Collected data entries
*-*-*

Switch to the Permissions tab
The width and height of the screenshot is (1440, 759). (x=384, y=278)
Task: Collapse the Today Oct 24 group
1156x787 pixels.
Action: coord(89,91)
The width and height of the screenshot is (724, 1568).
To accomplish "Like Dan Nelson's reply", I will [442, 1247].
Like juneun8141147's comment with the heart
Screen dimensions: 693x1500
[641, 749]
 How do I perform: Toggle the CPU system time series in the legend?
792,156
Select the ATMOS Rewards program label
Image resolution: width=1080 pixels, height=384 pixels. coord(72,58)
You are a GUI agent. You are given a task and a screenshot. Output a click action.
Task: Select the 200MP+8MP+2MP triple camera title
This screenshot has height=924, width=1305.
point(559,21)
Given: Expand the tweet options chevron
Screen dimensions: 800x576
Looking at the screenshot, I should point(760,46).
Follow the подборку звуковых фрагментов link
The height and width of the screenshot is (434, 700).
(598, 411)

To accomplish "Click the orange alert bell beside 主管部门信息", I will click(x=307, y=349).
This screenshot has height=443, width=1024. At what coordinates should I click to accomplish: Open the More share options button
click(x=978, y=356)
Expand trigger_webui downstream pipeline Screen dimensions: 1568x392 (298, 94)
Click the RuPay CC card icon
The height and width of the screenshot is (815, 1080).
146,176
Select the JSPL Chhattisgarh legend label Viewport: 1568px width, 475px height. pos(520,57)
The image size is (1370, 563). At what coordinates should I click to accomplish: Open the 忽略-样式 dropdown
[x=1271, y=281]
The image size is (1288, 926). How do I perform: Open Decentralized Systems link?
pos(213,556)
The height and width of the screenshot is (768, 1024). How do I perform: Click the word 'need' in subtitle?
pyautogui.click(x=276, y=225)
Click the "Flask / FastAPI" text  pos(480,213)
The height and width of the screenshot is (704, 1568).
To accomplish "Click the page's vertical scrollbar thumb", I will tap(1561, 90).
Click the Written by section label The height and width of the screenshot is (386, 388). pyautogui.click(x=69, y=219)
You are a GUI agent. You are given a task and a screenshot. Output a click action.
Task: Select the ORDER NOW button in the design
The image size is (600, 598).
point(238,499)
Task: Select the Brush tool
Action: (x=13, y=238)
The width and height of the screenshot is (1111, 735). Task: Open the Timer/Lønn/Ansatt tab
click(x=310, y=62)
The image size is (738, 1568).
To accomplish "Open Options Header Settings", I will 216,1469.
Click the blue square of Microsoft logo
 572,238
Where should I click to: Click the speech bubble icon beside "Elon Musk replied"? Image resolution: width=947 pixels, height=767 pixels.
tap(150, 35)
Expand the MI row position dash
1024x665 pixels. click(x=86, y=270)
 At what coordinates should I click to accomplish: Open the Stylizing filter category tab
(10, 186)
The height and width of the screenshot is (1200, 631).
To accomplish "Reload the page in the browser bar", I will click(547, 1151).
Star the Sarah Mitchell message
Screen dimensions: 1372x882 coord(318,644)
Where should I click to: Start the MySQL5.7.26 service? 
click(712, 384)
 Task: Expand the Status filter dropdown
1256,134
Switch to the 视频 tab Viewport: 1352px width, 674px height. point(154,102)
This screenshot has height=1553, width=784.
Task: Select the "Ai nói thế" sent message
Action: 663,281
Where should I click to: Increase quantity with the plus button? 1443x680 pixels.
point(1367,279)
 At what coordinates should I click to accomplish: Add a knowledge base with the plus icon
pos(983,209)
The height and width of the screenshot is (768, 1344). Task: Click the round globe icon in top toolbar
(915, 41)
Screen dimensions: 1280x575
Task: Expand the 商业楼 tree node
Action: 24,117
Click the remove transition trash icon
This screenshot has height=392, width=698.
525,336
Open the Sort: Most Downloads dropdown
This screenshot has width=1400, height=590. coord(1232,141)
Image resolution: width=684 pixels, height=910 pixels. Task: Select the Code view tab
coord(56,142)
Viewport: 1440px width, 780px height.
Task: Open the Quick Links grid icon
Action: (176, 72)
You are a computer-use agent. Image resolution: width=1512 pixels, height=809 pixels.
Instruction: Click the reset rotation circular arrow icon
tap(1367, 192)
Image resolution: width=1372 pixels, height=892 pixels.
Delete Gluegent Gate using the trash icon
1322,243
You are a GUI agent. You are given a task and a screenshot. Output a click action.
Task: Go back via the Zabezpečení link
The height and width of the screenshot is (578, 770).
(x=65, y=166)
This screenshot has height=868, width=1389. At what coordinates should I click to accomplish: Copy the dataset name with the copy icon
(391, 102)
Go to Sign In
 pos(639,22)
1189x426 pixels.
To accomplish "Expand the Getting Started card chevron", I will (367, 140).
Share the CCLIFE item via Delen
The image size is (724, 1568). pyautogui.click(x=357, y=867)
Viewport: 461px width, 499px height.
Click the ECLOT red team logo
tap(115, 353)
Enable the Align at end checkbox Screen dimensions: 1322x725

*-*-*

*Work required*: If a line appears above, it belongs in your answer, printed exactly.

*Expected answer*:
Switch to the Permissions tab
The width and height of the screenshot is (1440, 759). (x=384, y=278)
Task: Collapse the Today Oct 24 group
1156x787 pixels.
Action: coord(89,91)
The width and height of the screenshot is (724, 1568).
To accomplish "Like Dan Nelson's reply", I will [442, 1247].
Like juneun8141147's comment with the heart
Screen dimensions: 693x1500
[641, 749]
 How do I perform: Toggle the CPU system time series in the legend?
792,156
Select the ATMOS Rewards program label
Image resolution: width=1080 pixels, height=384 pixels. coord(72,58)
You are a GUI agent. You are given a task and a screenshot. Output a click action.
Task: Select the 200MP+8MP+2MP triple camera title
This screenshot has height=924, width=1305.
point(559,21)
Given: Expand the tweet options chevron
Screen dimensions: 800x576
Looking at the screenshot, I should point(760,46).
Follow the подборку звуковых фрагментов link
The height and width of the screenshot is (434, 700).
(598, 411)

To accomplish "Click the orange alert bell beside 主管部门信息", I will click(x=307, y=349).
This screenshot has height=443, width=1024. At what coordinates should I click to accomplish: Open the More share options button
click(x=978, y=356)
Expand trigger_webui downstream pipeline Screen dimensions: 1568x392 (298, 94)
Click the RuPay CC card icon
The height and width of the screenshot is (815, 1080).
146,176
Select the JSPL Chhattisgarh legend label Viewport: 1568px width, 475px height. pos(520,57)
The image size is (1370, 563). At what coordinates should I click to accomplish: Open the 忽略-样式 dropdown
[x=1271, y=281]
The image size is (1288, 926). How do I perform: Open Decentralized Systems link?
pos(213,556)
The height and width of the screenshot is (768, 1024). How do I perform: Click the word 'need' in subtitle?
pyautogui.click(x=276, y=225)
Click the "Flask / FastAPI" text  pos(480,213)
The height and width of the screenshot is (704, 1568).
To accomplish "Click the page's vertical scrollbar thumb", I will tap(1561, 90).
Click the Written by section label The height and width of the screenshot is (386, 388). pyautogui.click(x=69, y=219)
You are a GUI agent. You are given a task and a screenshot. Output a click action.
Task: Select the ORDER NOW button in the design
The image size is (600, 598).
point(238,499)
Task: Select the Brush tool
Action: (x=13, y=238)
The width and height of the screenshot is (1111, 735). Task: Open the Timer/Lønn/Ansatt tab
click(x=310, y=62)
The image size is (738, 1568).
To accomplish "Open Options Header Settings", I will 216,1469.
Click the blue square of Microsoft logo
 572,238
Where should I click to: Click the speech bubble icon beside "Elon Musk replied"? Image resolution: width=947 pixels, height=767 pixels.
tap(150, 35)
Expand the MI row position dash
1024x665 pixels. click(x=86, y=270)
 At what coordinates should I click to accomplish: Open the Stylizing filter category tab
(10, 186)
The height and width of the screenshot is (1200, 631).
To accomplish "Reload the page in the browser bar", I will click(547, 1151).
Star the Sarah Mitchell message
Screen dimensions: 1372x882 coord(318,644)
Where should I click to: Start the MySQL5.7.26 service? 
click(712, 384)
 Task: Expand the Status filter dropdown
1256,134
Switch to the 视频 tab Viewport: 1352px width, 674px height. point(154,102)
This screenshot has height=1553, width=784.
Task: Select the "Ai nói thế" sent message
Action: 663,281
Where should I click to: Increase quantity with the plus button? 1443x680 pixels.
point(1367,279)
 At what coordinates should I click to accomplish: Add a knowledge base with the plus icon
pos(983,209)
The height and width of the screenshot is (768, 1344). Task: Click the round globe icon in top toolbar
(915, 41)
Screen dimensions: 1280x575
Task: Expand the 商业楼 tree node
Action: 24,117
Click the remove transition trash icon
This screenshot has height=392, width=698.
525,336
Open the Sort: Most Downloads dropdown
This screenshot has width=1400, height=590. coord(1232,141)
Image resolution: width=684 pixels, height=910 pixels. Task: Select the Code view tab
coord(56,142)
Viewport: 1440px width, 780px height.
Task: Open the Quick Links grid icon
Action: (176, 72)
You are a computer-use agent. Image resolution: width=1512 pixels, height=809 pixels.
Instruction: Click the reset rotation circular arrow icon
tap(1367, 192)
Image resolution: width=1372 pixels, height=892 pixels.
Delete Gluegent Gate using the trash icon
1322,243
You are a GUI agent. You are given a task and a screenshot. Output a click action.
Task: Go back via the Zabezpečení link
The height and width of the screenshot is (578, 770).
(x=65, y=166)
This screenshot has height=868, width=1389. At what coordinates should I click to accomplish: Copy the dataset name with the copy icon
(391, 102)
Go to Sign In
 pos(639,22)
1189x426 pixels.
To accomplish "Expand the Getting Started card chevron", I will (367, 140).
Share the CCLIFE item via Delen
The image size is (724, 1568). pyautogui.click(x=357, y=867)
Viewport: 461px width, 499px height.
Click the ECLOT red team logo
tap(115, 353)
Enable the Align at end checkbox Screen dimensions: 1322x725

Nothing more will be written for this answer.